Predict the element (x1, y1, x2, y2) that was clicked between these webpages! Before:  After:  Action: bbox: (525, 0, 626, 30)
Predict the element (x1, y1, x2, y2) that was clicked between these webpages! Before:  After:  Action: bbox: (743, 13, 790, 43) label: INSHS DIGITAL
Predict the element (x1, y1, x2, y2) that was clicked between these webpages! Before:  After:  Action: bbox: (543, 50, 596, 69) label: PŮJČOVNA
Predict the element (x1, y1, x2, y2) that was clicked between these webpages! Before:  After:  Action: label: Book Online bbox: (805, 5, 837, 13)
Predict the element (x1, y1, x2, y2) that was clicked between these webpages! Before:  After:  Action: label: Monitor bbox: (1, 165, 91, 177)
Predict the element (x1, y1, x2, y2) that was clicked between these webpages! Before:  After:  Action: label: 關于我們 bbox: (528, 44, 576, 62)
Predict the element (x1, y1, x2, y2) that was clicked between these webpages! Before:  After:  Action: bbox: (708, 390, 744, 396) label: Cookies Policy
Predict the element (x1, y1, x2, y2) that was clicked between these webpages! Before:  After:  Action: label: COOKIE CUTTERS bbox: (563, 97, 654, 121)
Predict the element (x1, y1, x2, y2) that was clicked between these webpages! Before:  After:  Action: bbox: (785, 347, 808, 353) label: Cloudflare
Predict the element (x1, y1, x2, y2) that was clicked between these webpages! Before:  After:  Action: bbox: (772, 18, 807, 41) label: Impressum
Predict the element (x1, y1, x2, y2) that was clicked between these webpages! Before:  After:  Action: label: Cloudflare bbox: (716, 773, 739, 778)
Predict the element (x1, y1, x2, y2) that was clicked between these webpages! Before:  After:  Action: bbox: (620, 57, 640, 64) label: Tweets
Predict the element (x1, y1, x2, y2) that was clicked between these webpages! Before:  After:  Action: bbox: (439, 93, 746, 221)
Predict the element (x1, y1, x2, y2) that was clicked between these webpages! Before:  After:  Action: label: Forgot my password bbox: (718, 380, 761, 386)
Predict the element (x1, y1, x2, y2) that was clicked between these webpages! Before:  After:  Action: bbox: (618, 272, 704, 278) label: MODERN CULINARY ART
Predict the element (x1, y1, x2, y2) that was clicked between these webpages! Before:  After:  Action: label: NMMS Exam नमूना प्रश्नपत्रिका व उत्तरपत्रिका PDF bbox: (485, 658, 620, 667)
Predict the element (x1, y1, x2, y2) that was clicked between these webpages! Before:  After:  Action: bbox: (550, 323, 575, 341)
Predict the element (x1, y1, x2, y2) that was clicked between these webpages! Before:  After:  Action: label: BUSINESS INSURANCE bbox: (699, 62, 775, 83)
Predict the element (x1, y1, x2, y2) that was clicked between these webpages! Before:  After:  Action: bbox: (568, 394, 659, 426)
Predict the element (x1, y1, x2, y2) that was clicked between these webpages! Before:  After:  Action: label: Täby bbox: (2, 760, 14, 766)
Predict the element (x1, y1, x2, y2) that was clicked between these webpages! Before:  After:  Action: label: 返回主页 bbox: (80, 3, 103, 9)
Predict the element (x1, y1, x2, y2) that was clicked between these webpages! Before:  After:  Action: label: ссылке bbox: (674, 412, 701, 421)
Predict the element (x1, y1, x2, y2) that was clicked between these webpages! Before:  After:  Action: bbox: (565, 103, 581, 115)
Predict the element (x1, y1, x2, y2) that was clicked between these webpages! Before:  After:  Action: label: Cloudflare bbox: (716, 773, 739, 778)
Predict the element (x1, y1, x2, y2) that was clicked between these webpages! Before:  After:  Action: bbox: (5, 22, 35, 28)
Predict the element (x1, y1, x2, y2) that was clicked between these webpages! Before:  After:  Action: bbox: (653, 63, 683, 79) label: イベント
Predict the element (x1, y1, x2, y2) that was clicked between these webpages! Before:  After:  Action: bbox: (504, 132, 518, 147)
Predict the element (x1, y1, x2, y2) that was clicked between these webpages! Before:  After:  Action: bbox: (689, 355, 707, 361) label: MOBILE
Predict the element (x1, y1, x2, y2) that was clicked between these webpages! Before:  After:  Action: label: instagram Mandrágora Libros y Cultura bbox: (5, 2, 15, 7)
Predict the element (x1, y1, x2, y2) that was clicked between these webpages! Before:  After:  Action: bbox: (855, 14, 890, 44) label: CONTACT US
+===+
### Aim
Reproduce every line of the material above verbatim, without altering any character.

### Result for this task
Predict the element (x1, y1, x2, y2) that was clicked between these webpages! Before:  After:  Action: bbox: (525, 0, 626, 30)
Predict the element (x1, y1, x2, y2) that was clicked between these webpages! Before:  After:  Action: bbox: (743, 13, 790, 43) label: INSHS DIGITAL
Predict the element (x1, y1, x2, y2) that was clicked between these webpages! Before:  After:  Action: bbox: (543, 50, 596, 69) label: PŮJČOVNA
Predict the element (x1, y1, x2, y2) that was clicked between these webpages! Before:  After:  Action: label: Book Online bbox: (805, 5, 837, 13)
Predict the element (x1, y1, x2, y2) that was clicked between these webpages! Before:  After:  Action: label: Monitor bbox: (1, 165, 91, 177)
Predict the element (x1, y1, x2, y2) that was clicked between these webpages! Before:  After:  Action: label: 關于我們 bbox: (528, 44, 576, 62)
Predict the element (x1, y1, x2, y2) that was clicked between these webpages! Before:  After:  Action: bbox: (708, 390, 744, 396) label: Cookies Policy
Predict the element (x1, y1, x2, y2) that was clicked between these webpages! Before:  After:  Action: label: COOKIE CUTTERS bbox: (563, 97, 654, 121)
Predict the element (x1, y1, x2, y2) that was clicked between these webpages! Before:  After:  Action: bbox: (785, 347, 808, 353) label: Cloudflare
Predict the element (x1, y1, x2, y2) that was clicked between these webpages! Before:  After:  Action: bbox: (772, 18, 807, 41) label: Impressum
Predict the element (x1, y1, x2, y2) that was clicked between these webpages! Before:  After:  Action: label: Cloudflare bbox: (716, 773, 739, 778)
Predict the element (x1, y1, x2, y2) that was clicked between these webpages! Before:  After:  Action: bbox: (620, 57, 640, 64) label: Tweets
Predict the element (x1, y1, x2, y2) that was clicked between these webpages! Before:  After:  Action: bbox: (439, 93, 746, 221)
Predict the element (x1, y1, x2, y2) that was clicked between these webpages! Before:  After:  Action: label: Forgot my password bbox: (718, 380, 761, 386)
Predict the element (x1, y1, x2, y2) that was clicked between these webpages! Before:  After:  Action: bbox: (618, 272, 704, 278) label: MODERN CULINARY ART
Predict the element (x1, y1, x2, y2) that was clicked between these webpages! Before:  After:  Action: label: NMMS Exam नमूना प्रश्नपत्रिका व उत्तरपत्रिका PDF bbox: (485, 658, 620, 667)
Predict the element (x1, y1, x2, y2) that was clicked between these webpages! Before:  After:  Action: bbox: (550, 323, 575, 341)
Predict the element (x1, y1, x2, y2) that was clicked between these webpages! Before:  After:  Action: label: BUSINESS INSURANCE bbox: (699, 62, 775, 83)
Predict the element (x1, y1, x2, y2) that was clicked between these webpages! Before:  After:  Action: bbox: (568, 394, 659, 426)
Predict the element (x1, y1, x2, y2) that was clicked between these webpages! Before:  After:  Action: label: Täby bbox: (2, 760, 14, 766)
Predict the element (x1, y1, x2, y2) that was clicked between these webpages! Before:  After:  Action: label: 返回主页 bbox: (80, 3, 103, 9)
Predict the element (x1, y1, x2, y2) that was clicked between these webpages! Before:  After:  Action: label: ссылке bbox: (674, 412, 701, 421)
Predict the element (x1, y1, x2, y2) that was clicked between these webpages! Before:  After:  Action: bbox: (565, 103, 581, 115)
Predict the element (x1, y1, x2, y2) that was clicked between these webpages! Before:  After:  Action: label: Cloudflare bbox: (716, 773, 739, 778)
Predict the element (x1, y1, x2, y2) that was clicked between these webpages! Before:  After:  Action: bbox: (5, 22, 35, 28)
Predict the element (x1, y1, x2, y2) that was clicked between these webpages! Before:  After:  Action: bbox: (653, 63, 683, 79) label: イベント
Predict the element (x1, y1, x2, y2) that was clicked between these webpages! Before:  After:  Action: bbox: (504, 132, 518, 147)
Predict the element (x1, y1, x2, y2) that was clicked between these webpages! Before:  After:  Action: bbox: (689, 355, 707, 361) label: MOBILE
Predict the element (x1, y1, x2, y2) that was clicked between these webpages! Before:  After:  Action: label: instagram Mandrágora Libros y Cultura bbox: (5, 2, 15, 7)
Predict the element (x1, y1, x2, y2) that was clicked between these webpages! Before:  After:  Action: bbox: (855, 14, 890, 44) label: CONTACT US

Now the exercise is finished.